Good In-Tent-ions

Many of you are clamouring for a description of our evening, how-we-find-a-place-to-camp routine. By many, I mean no one, but I'm hoping to generate interest after the fact. So quit'cher potential yelling and begging already, get a nice hot cup of tea, put your feet up, and settle in for a not-at-all-idiocyncratic account of our sunset tradition. We'll take two nights ago, somewhere east of El Paso, as a classically-representative example:

 

Barc, pulling over and pulling headphones from his ears: "Son! It's getting all twilight-ee. We'd better start thinking about a place to camp."

Emer, pulling over and not pulling headphones from his ears: "What?"

Barc, gesturing to his delayed child for bud-removal with less patience than good-parenting books would advocate: "We need to find a place to camp!"

Emer, with a certain insouciance uncommon to many delayed children: "You think?"

Barc, jamming his headphones back in and starting off again, expecting blind obedience from his Middle Child: "Follow me!"

Emer, with a forbearance even rarer in children thought-to-be-delayed by their fathers: "Yup."

 

So we plodded along and, as I searched for 8'x 8' pieces of earth unlikely to experience gunfire or tire tracks over the next 12 hours, I reminded myself that we're now in Texas where, if rural legend is true, property owners have the right to shoot trespassers and, depending on the county, even collect a bounty; extra care is required. (I think I'll speed up my account, your tea's probably getting cold)

A copse of trees appeared on the north side, between the road and a train-track embankment. It was about the size of an elementary-school gym in a small town with an insubstantial tax base - make that an abandoned, inner-city, primary-school gym that, even in it's finest days, oozed a lack of team spirit and barely enough room to set up a tent (okay, now your tea's cold). Signalling politely to an imaginary safety-counsel audience, eyes squinted in the gloaming, I directed my bicycle woodward.

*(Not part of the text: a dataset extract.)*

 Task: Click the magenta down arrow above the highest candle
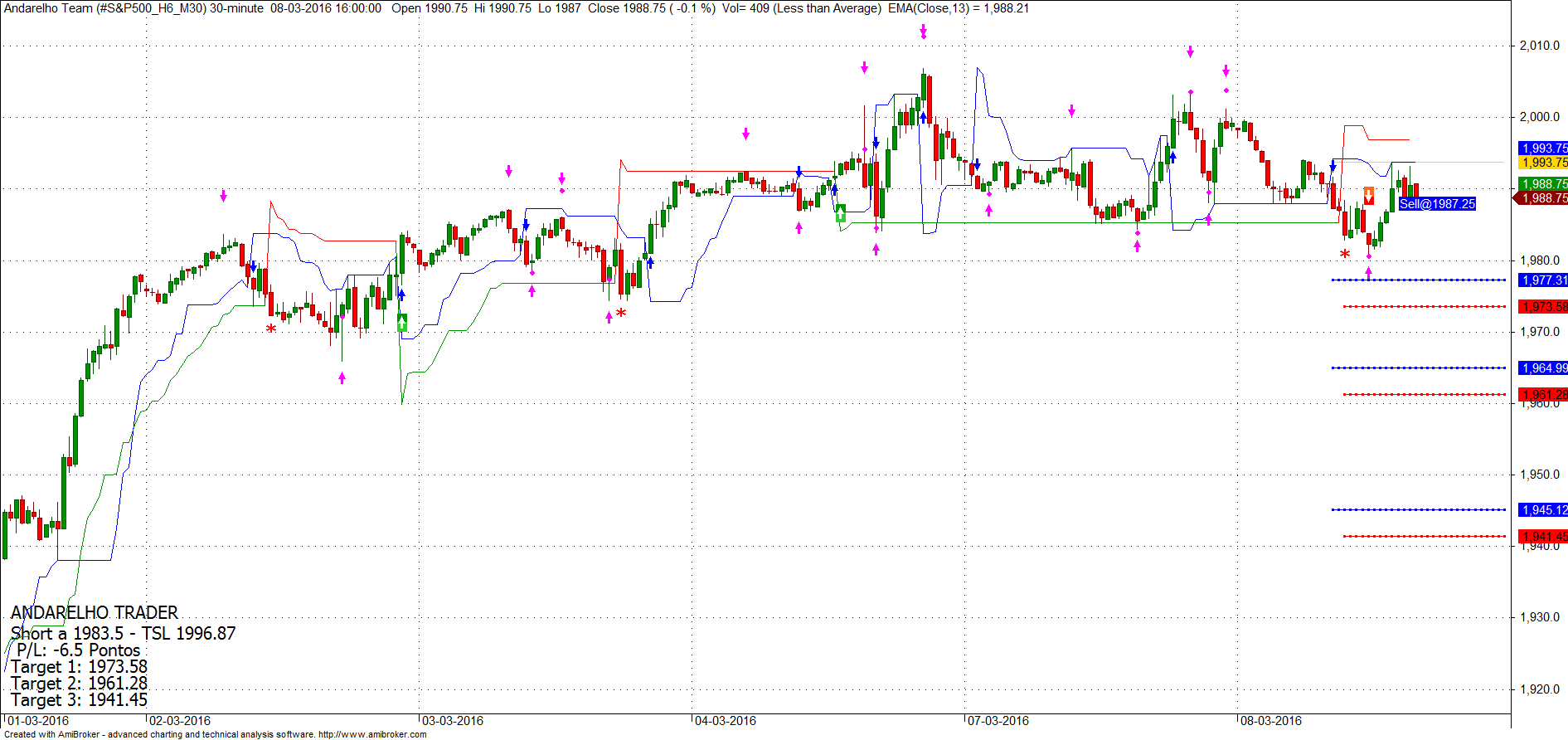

The centre of the mini-forest was somewhat dense. What you're probably thinking was: are wild boars territorial?  That would be good, for "we" would only have to kill the one with our 3" Bear Grylls knife. Emerson, clutching hardened steel, waded into the heart of darkness, his father's advice to slash-first-and-ask-questions-later ringing in his ears. There were sounds of a struggle, some grunting, an unearthly cry that neither man nor beast could make, then Emer returned, licking the blade. "We're good." he said. I love my son.

A clearing between discarded tires, about the size of the vice-principal's office, made an excellent spot for our tent. The first of approximately two hundred and forty-seven freight trains passed by, about 4 feet away, while we were setting up. My fear-generator noted our perfect location on the outer-apex of a sharp curve of the track, so that when the train derailed, which it almost certainly would, we could fully participate in the event. 

But for some reason that didn't happen. And we weren't rousted by the selectively-vigilant Border Patrol (Mexico was about two miles to the south). And we weren't shot. If anyone owned the 50 feet of property between the road and the train track and happened to spot us, they must have been out of bullets (perhaps not all of the clickety-clack sounds in the night were of choo-choo origin).

So we had another "free" night. Yay. FYI, the money we save, living like dogs, or boars, on the side of the road, is allocated to the Save the Dowd Children Fund, a profoundly non-profit family trust. All contributions gratefully received.